TASK GOAL — Only one stretch of the data is wanted: the line containing "Viewport: 739px width, 432px", the line containing "Task: Click the Home icon in left rail", and every line between them, copied exactly.

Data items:
----

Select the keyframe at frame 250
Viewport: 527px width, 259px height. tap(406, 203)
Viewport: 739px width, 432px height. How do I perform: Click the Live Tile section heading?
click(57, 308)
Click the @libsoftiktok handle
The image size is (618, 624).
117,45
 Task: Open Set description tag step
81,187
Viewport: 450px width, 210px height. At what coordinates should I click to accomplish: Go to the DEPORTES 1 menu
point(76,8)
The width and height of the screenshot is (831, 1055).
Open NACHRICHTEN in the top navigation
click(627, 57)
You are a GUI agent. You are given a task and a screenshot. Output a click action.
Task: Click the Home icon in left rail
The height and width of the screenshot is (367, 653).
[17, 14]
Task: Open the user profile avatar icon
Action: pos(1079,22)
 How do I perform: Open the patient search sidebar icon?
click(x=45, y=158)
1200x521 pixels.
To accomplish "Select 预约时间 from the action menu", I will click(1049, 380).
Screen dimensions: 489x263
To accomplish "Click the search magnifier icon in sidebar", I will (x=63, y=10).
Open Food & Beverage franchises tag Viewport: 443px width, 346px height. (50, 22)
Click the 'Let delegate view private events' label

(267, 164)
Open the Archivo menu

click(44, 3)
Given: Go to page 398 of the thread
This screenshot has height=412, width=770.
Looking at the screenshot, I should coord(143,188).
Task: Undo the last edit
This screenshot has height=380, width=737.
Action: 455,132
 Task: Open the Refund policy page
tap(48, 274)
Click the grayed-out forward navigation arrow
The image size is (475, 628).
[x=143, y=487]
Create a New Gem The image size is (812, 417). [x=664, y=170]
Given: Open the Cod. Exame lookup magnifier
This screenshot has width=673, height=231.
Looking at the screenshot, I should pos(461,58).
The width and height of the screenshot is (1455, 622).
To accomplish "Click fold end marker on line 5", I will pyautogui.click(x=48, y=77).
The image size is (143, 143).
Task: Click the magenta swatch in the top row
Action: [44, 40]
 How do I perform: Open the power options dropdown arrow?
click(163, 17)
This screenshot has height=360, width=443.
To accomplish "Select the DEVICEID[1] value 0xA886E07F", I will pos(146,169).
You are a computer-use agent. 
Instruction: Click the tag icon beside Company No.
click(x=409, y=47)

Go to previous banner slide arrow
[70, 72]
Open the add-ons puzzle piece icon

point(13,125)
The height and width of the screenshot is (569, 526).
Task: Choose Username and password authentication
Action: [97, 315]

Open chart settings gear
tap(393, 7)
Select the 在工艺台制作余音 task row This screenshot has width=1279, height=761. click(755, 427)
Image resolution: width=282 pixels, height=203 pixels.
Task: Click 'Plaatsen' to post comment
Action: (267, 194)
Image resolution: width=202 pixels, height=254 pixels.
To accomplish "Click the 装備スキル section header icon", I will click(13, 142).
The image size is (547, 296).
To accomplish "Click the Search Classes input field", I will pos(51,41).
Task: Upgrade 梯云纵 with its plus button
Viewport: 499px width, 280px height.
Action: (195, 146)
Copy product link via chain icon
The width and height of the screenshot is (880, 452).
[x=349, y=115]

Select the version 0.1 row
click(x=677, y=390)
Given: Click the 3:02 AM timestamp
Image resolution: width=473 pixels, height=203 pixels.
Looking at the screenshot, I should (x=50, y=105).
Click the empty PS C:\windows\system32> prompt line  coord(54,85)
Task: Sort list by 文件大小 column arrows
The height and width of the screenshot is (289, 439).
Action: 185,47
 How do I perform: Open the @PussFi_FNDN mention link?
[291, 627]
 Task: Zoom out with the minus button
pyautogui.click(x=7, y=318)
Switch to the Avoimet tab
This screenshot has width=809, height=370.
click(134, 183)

----

ANSWER FOR THIS EXERCISE —
Viewport: 739px width, 432px height. How do I perform: Click the Live Tile section heading?
click(57, 308)
Click the @libsoftiktok handle
The image size is (618, 624).
117,45
 Task: Open Set description tag step
81,187
Viewport: 450px width, 210px height. At what coordinates should I click to accomplish: Go to the DEPORTES 1 menu
point(76,8)
The width and height of the screenshot is (831, 1055).
Open NACHRICHTEN in the top navigation
click(627, 57)
You are a GUI agent. You are given a task and a screenshot. Output a click action.
Task: Click the Home icon in left rail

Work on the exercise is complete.